SHARE is an unpublished study in Brazil, the first one being conducted with family caregivers of older adult stroke survivors. Despite national concerns about the quality of health care, coverage and access to services, the recent proposal for home care and instrumentalization of family caregivers is still incipient. Statistically significant results are expected to demonstrate the reduction of the level of burden and the improvement of the QofL of family caregivers of the older adults stroke survivors. As a secondary outcome, it is also believed that the stroke survivors will improve their functional capacity, reducing the use of the emergency services. Furthermore, the SHARE intervention will promote the use of primary health care services, and hospital readmissions can be avoided.

Several studies have suggested the implementation of interventions that orientate family caregivers in the home context, offering education for the development of technical skills and emotional support, since these are considered more effective in reducing the burden and improving the QofL [47,48,49,50,51]. In addition, they also have a positive effect on reducing the use of services and hospital readmissions, since they improve the abilities of caregivers to perform the activities necessary for the adequate care of the older adults [21, 52].

In this study, outcomes were selected that demonstrate the positive effects of home interventions, both for patients and caregivers, and for the health system. The expected results provide policymakers with information for the strengthening of home care policy. This implies less use of financial resources with hospitalizations and frequent use of emergency health services, both by the stroke survivors and their family caregivers, who may also become sick without adequate support.

It is also considered that the method of this study is robust and adequate to evaluate the effect of educational intervention to family caregivers of the stroke survivors, besides offering important information for the implementation of SHARE in the context of the Brazilian health system. At the moment, the study is in the phase of data collection with an expected end in July 2017.

Possible limitations to this study may include the loss of follow-up due to the death of the stroke survivors, hospitalization in long-term institutions or caregivers exchange, as well as the hiring of formal caregivers. Despite this, the studies developed with this approach in the international context are limited and they are unpublished in the national (Brazilian) context. The present study will contribute to necessary information for future research.

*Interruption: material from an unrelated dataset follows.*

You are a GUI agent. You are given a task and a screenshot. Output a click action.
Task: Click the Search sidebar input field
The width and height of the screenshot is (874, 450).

From this RCT it will be possible to provide scientific arguments for the implementation of educational nursing intervention to family caregivers of stroke survivors at home. It is expected that there will be a reduction of the family caregivers’ burden, improvement in their QofL, as well as a decrease in the hospital readmission of the older adults and use of the health services of the stroke survivors and their family caregivers. In addition, this study will provide support for the strengthening of public policies directed to home care and to family caregivers of dependent stroke survivors.

Trial status

The protocol was registered at ClinicalTrials.gov on 3 June 2016 with identification number NCT02807012. The data recruitment began in May 2016. At the moment, caregivers and stroke survivors have been recruited and the SHARE intervention has been carried out. The recruitment will be completed in December 2017.